Problem details - Find the word "agent" below. Copy each line that has it.

(Saved data entries)
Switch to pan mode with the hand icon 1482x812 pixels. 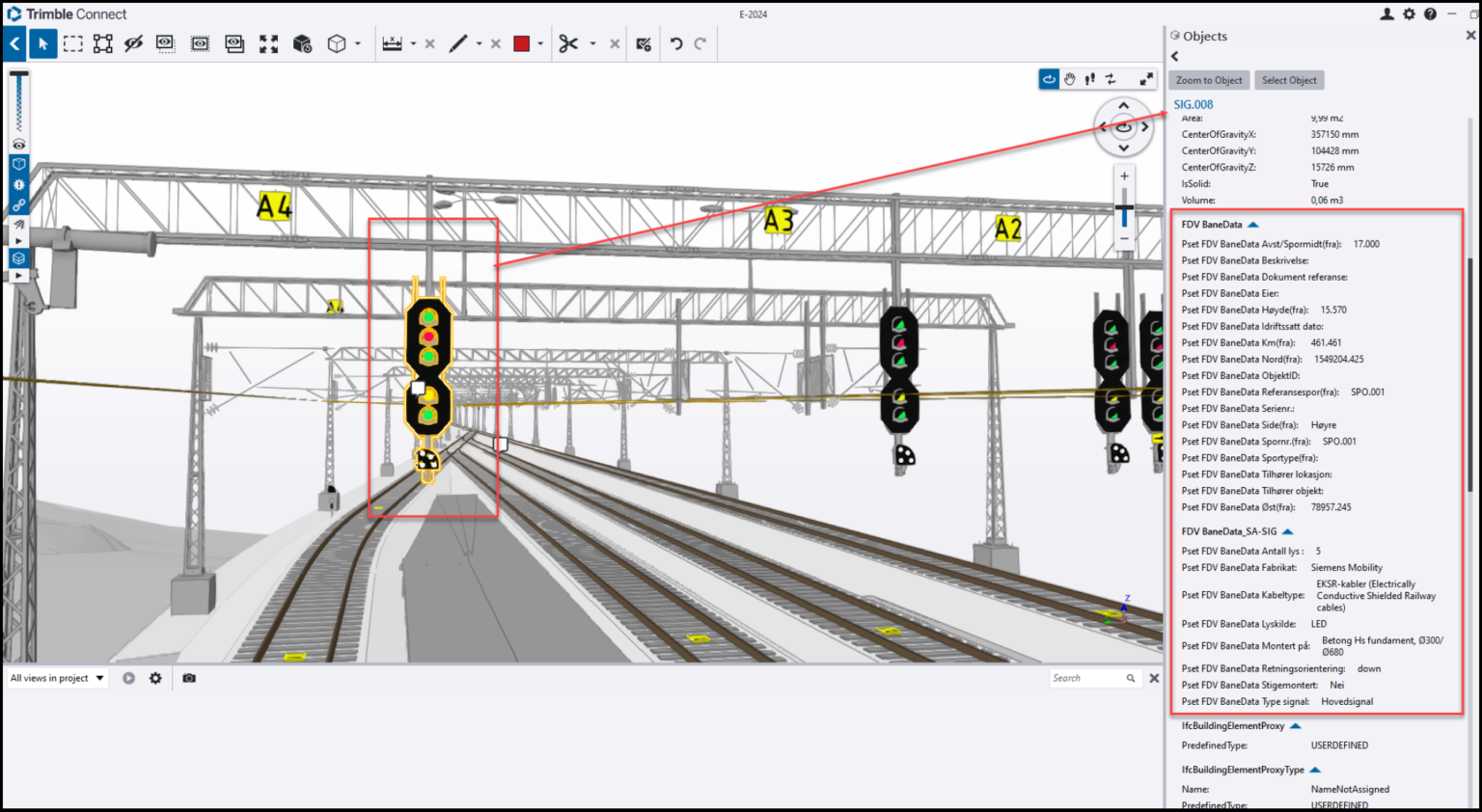pyautogui.click(x=1070, y=79)
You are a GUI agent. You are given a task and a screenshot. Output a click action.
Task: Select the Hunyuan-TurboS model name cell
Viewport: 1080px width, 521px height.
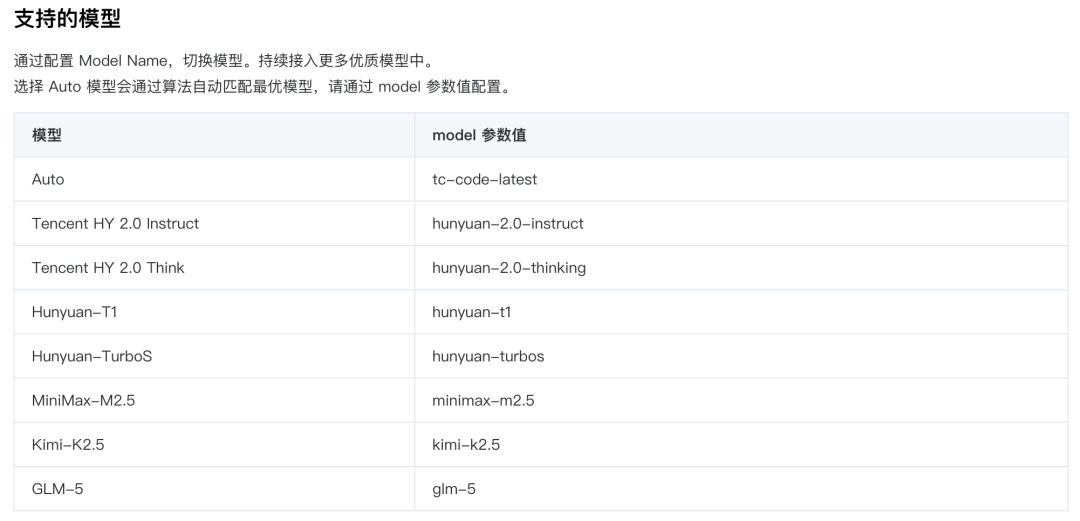(x=92, y=356)
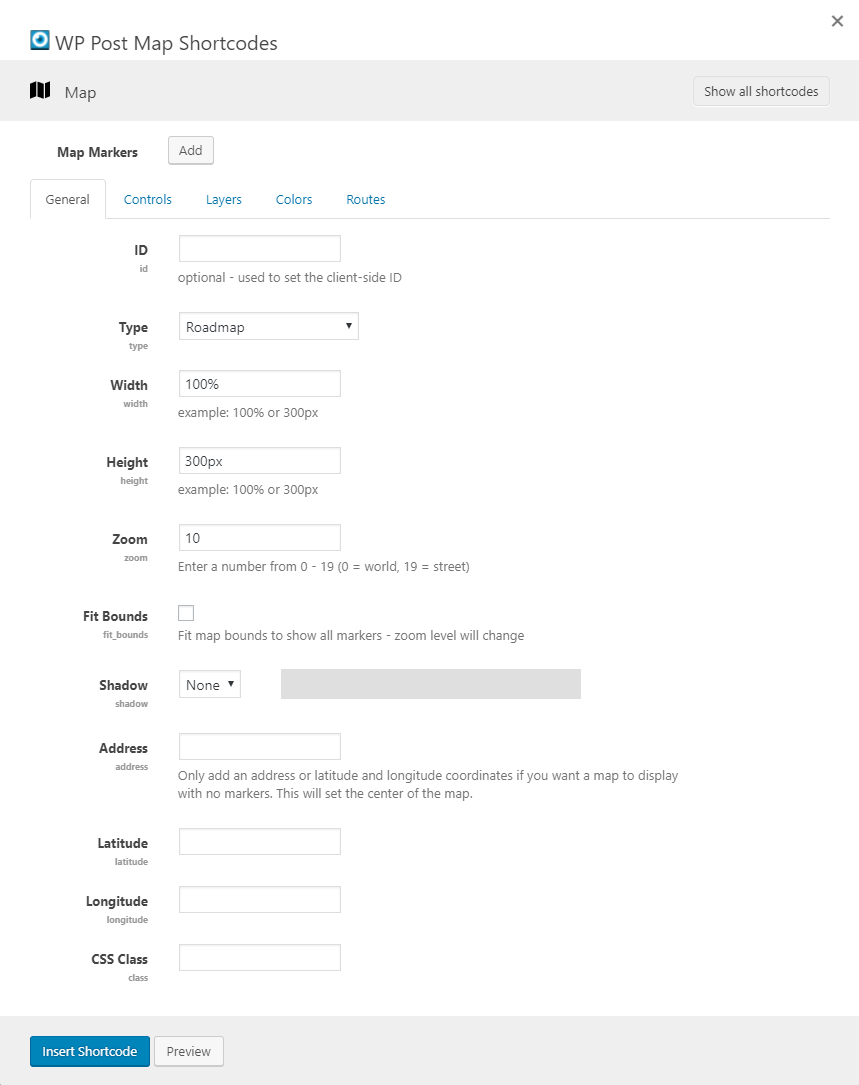Expand the Shadow dropdown set to None
The image size is (859, 1085).
pyautogui.click(x=210, y=684)
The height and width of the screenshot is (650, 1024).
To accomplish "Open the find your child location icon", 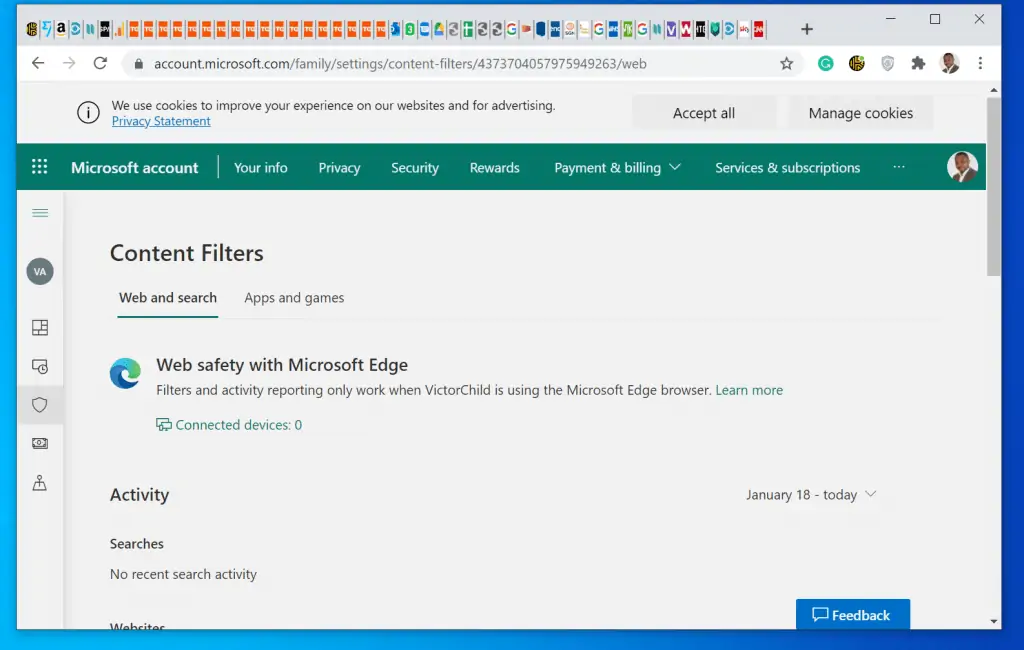I will tap(40, 483).
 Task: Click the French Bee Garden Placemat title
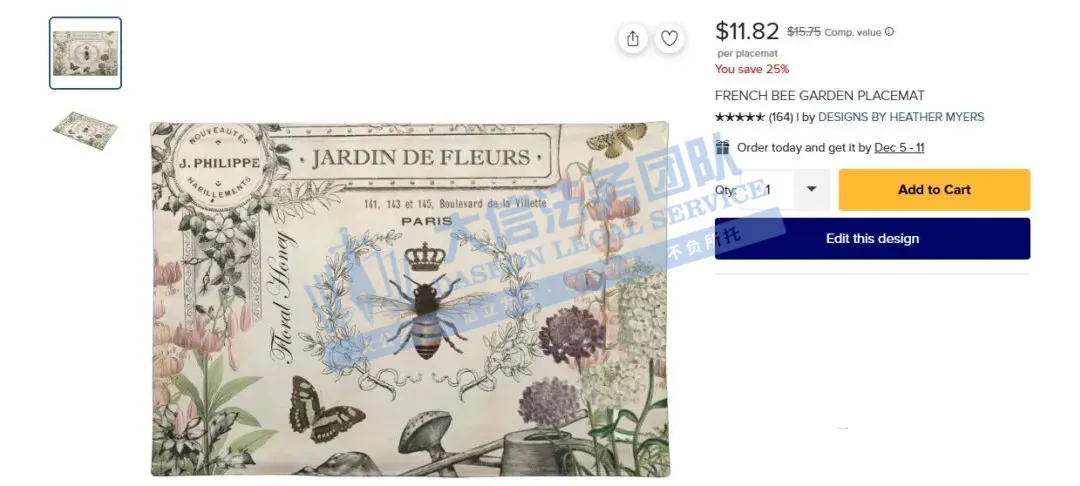[x=820, y=96]
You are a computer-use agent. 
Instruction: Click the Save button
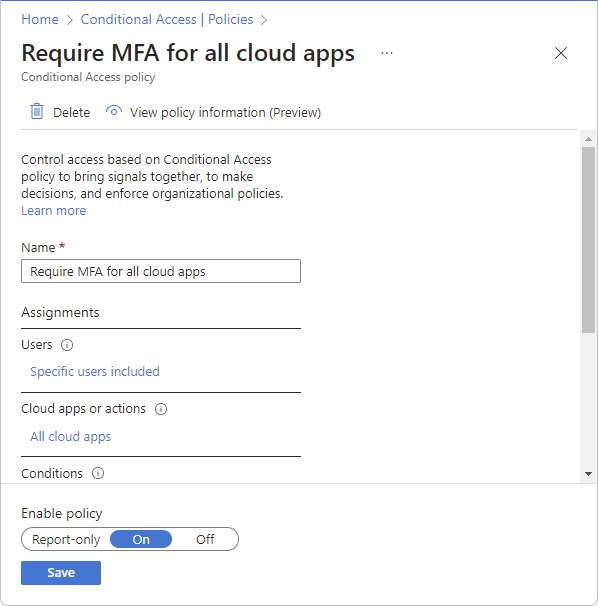(x=61, y=573)
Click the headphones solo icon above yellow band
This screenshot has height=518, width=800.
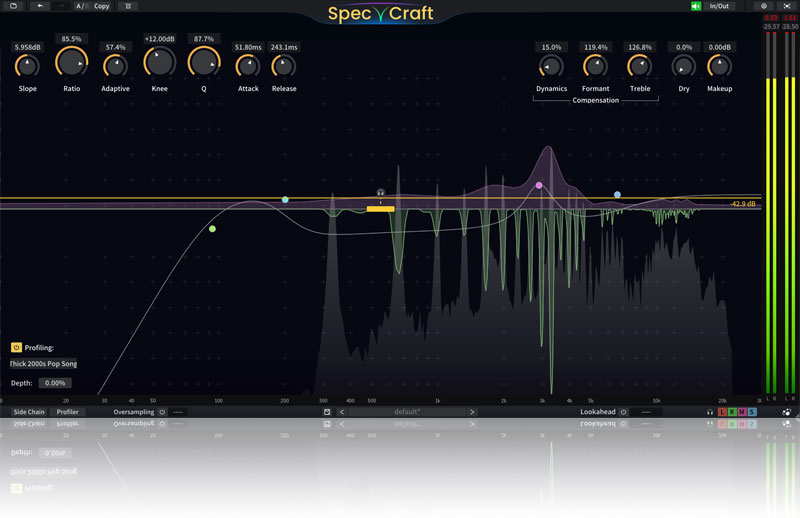click(380, 192)
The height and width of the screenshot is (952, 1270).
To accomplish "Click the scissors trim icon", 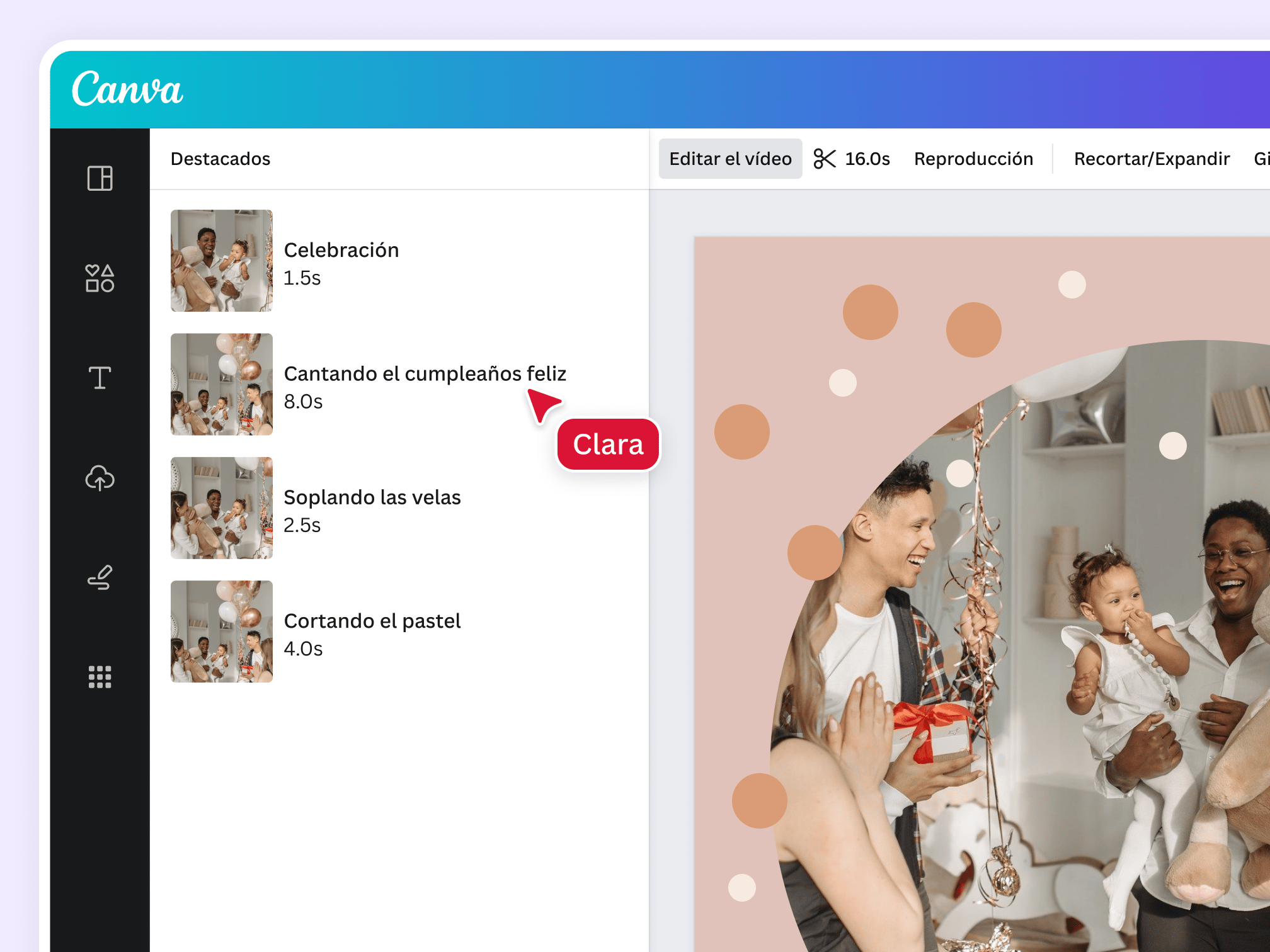I will pos(821,159).
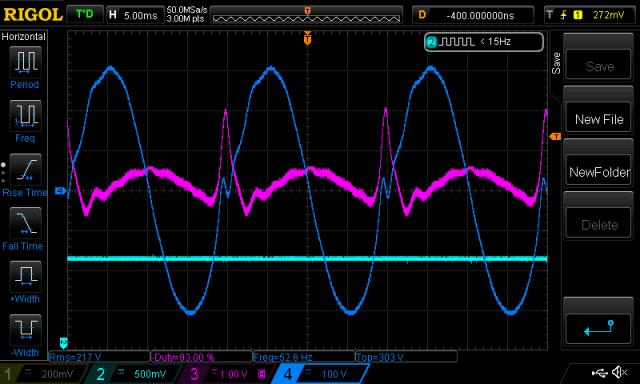Click the trigger level marker on right edge
This screenshot has width=640, height=384.
click(x=555, y=136)
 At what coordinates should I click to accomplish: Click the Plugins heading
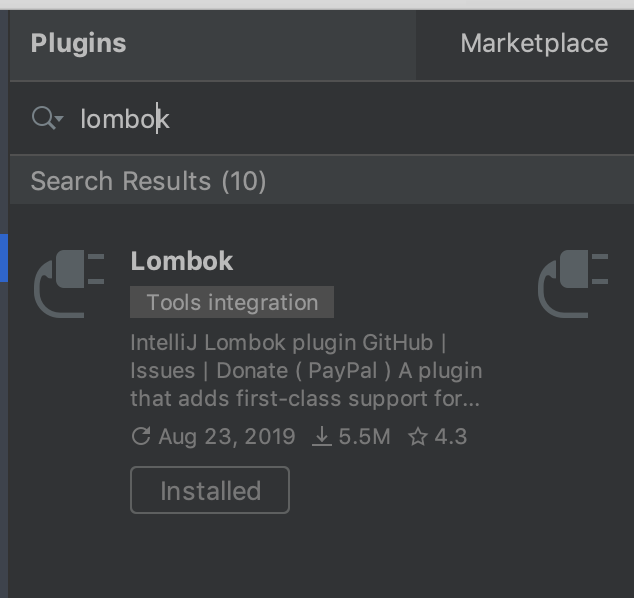pos(78,44)
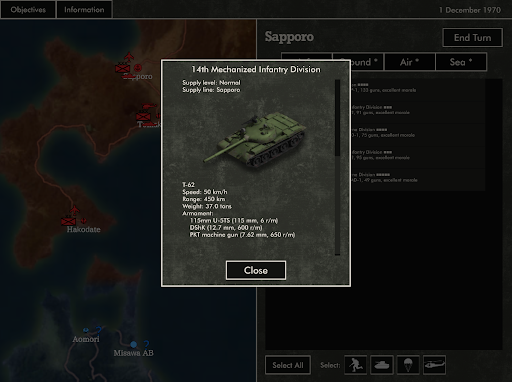Click the dialog's vertical scrollbar

pyautogui.click(x=337, y=167)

Solution for this problem -
You are a GUI agent. You are given a task and a screenshot. Output a click action.
You are a computer-use agent. 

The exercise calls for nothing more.